(Stored records)
◆ ◆ ◆

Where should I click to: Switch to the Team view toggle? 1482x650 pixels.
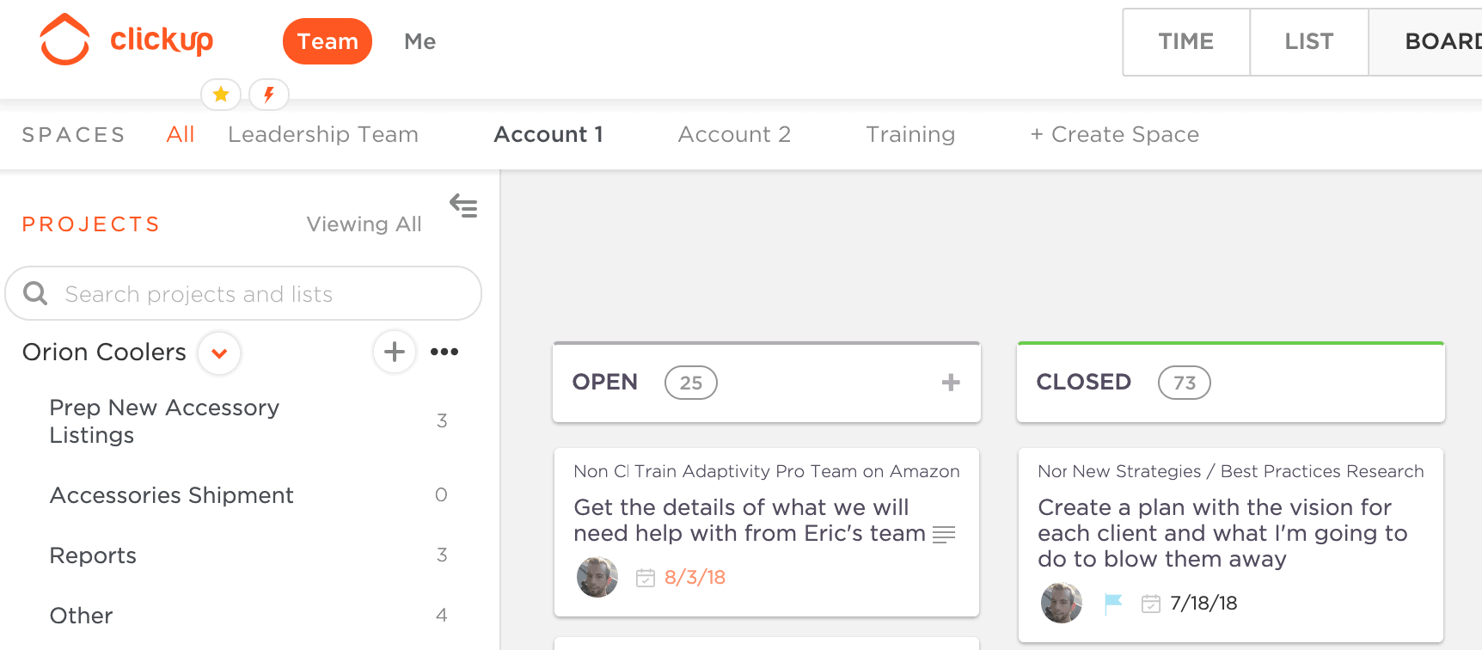(327, 41)
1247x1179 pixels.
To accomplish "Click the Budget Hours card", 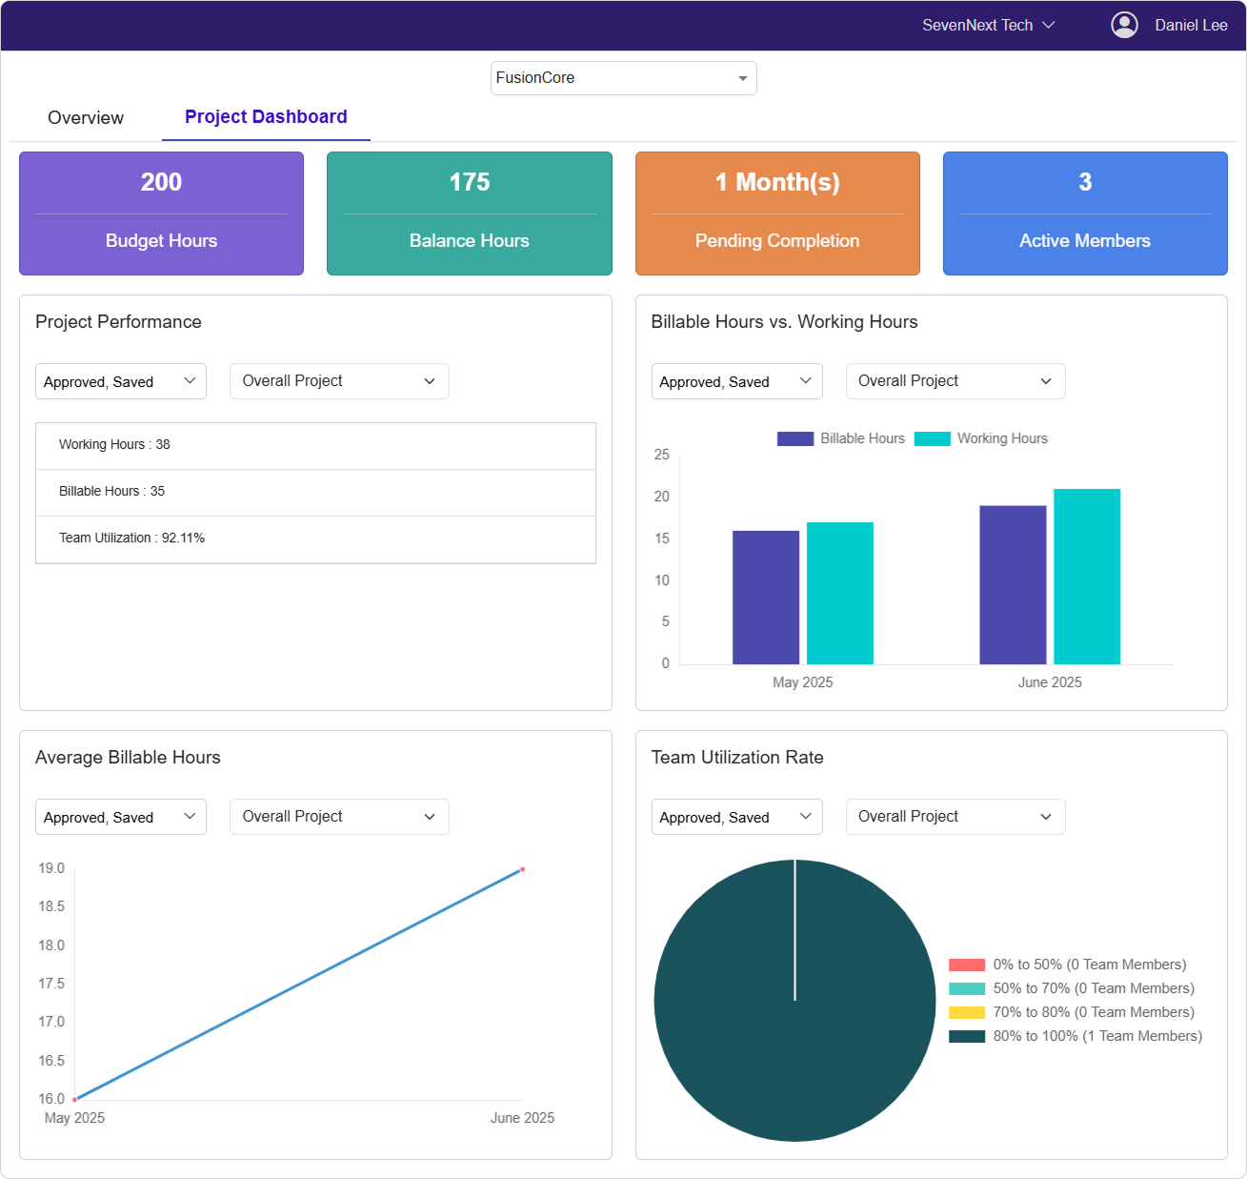I will pos(162,213).
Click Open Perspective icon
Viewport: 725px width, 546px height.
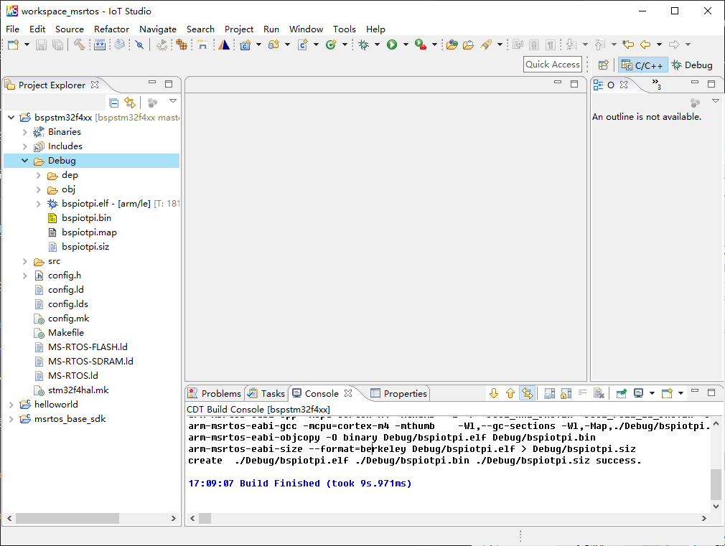pos(604,65)
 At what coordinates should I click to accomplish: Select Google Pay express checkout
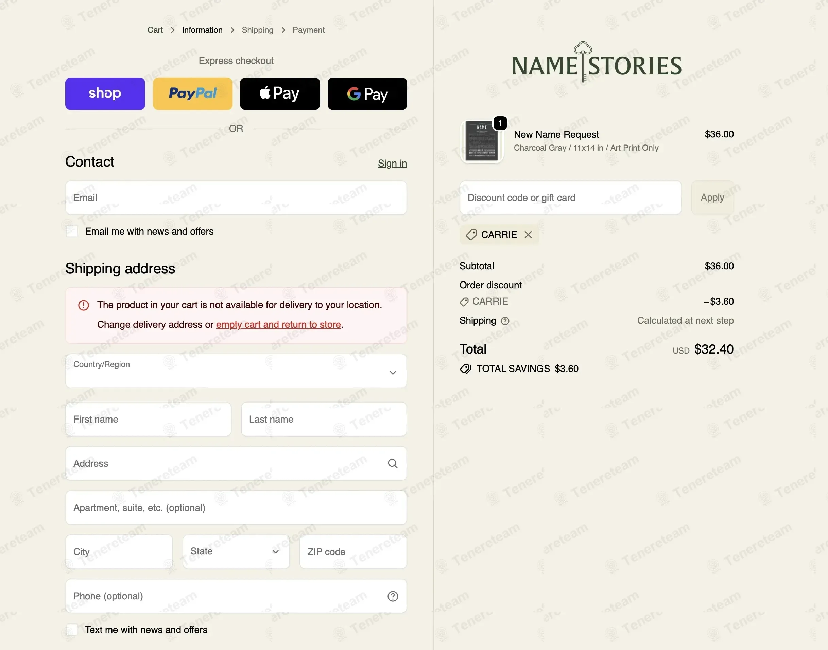point(367,94)
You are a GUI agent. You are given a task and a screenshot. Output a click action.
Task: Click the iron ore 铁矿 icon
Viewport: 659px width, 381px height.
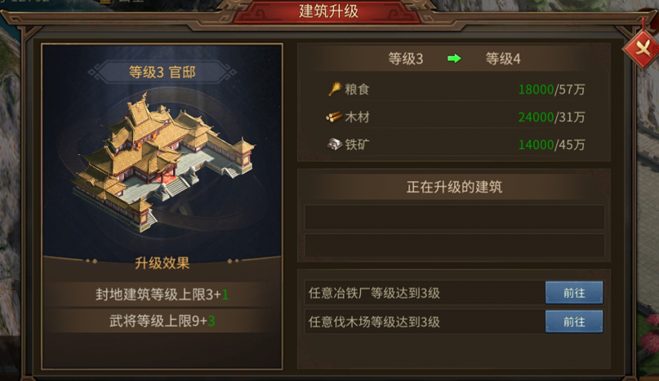[x=335, y=144]
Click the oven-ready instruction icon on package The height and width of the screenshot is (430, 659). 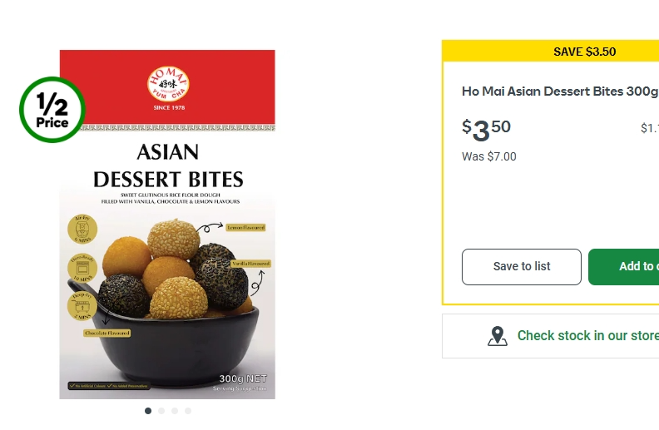pyautogui.click(x=82, y=268)
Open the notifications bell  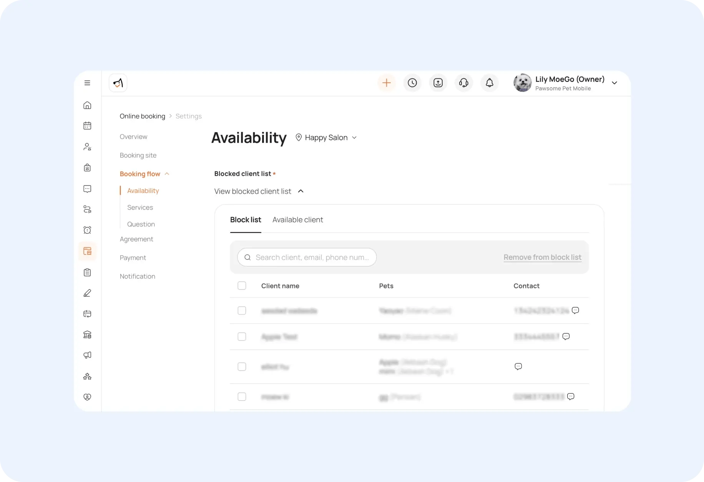pos(490,83)
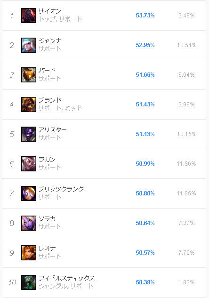Open the フィドルスティックス name link
This screenshot has width=209, height=298.
(x=67, y=278)

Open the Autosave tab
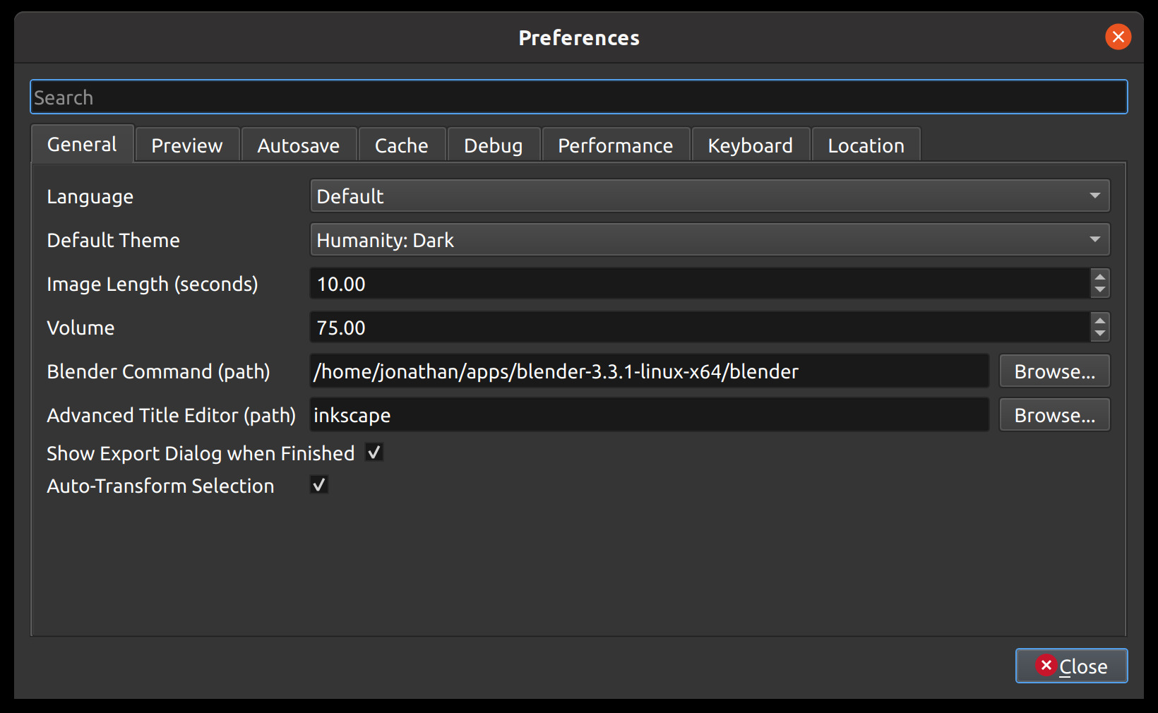[298, 145]
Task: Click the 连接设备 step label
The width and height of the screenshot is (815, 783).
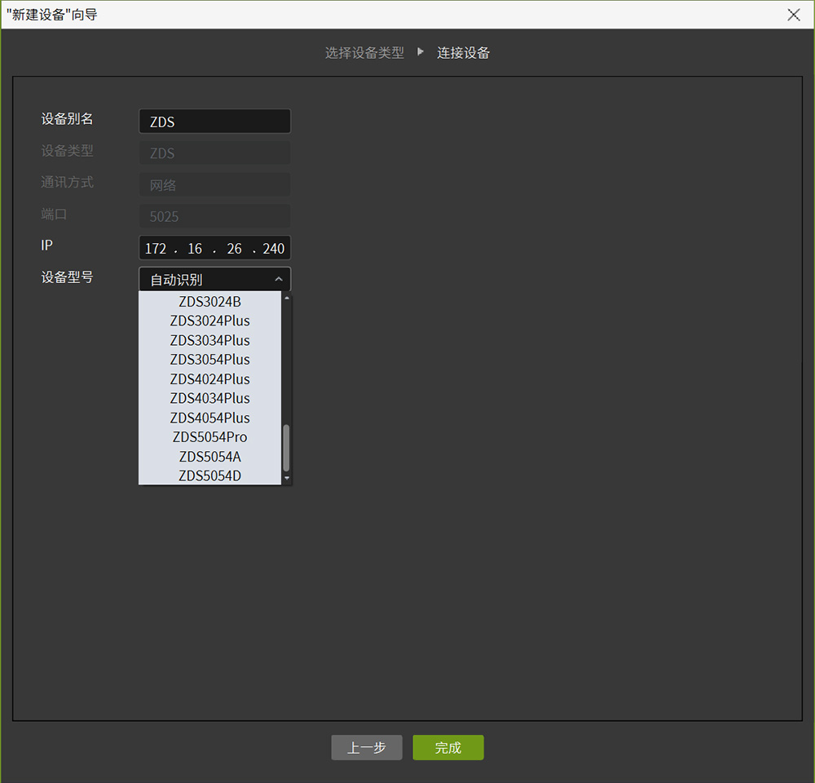Action: tap(463, 53)
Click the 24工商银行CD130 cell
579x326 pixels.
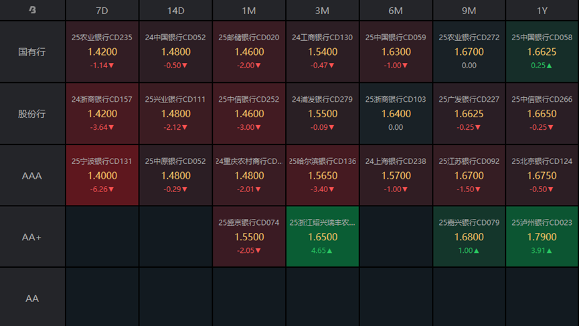(323, 52)
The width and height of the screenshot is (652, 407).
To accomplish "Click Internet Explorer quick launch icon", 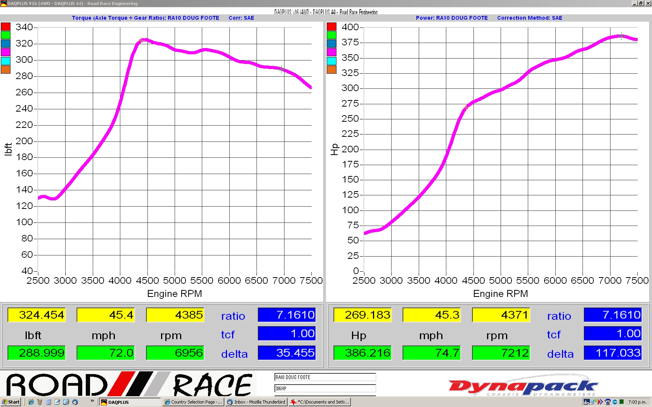I will click(31, 402).
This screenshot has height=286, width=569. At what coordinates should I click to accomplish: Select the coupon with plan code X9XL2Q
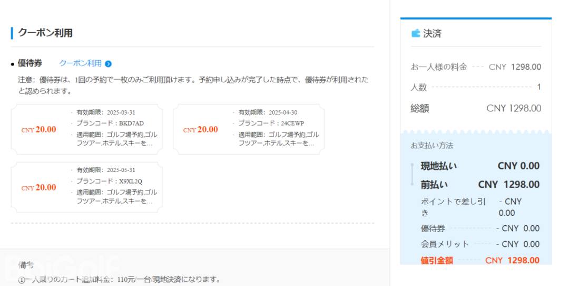[87, 187]
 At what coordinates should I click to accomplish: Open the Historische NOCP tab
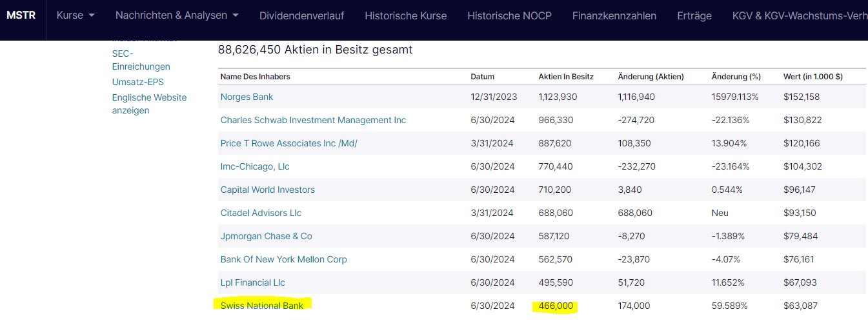(x=509, y=15)
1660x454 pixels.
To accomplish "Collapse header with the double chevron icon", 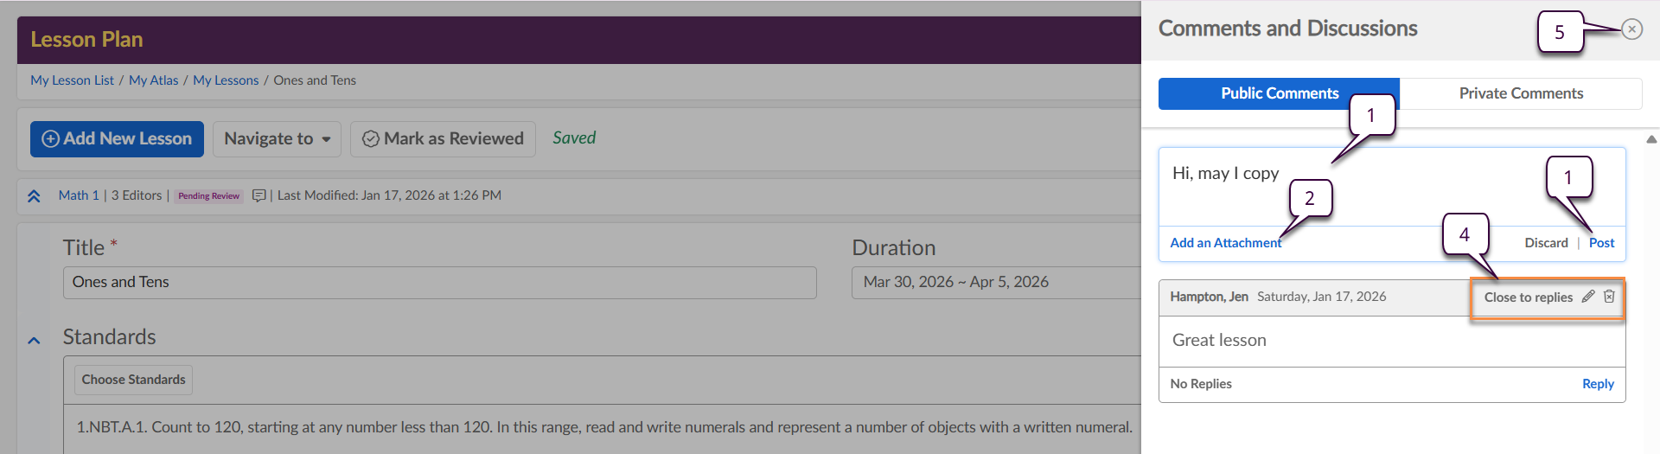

◆ ◆ ◆

Only the lines from the one containing "1660x454 pixels." through the final line of the records should be retyped, exactly, with every picture omitted.

1660x454 pixels.
To accomplish "Collapse header with the double chevron icon", 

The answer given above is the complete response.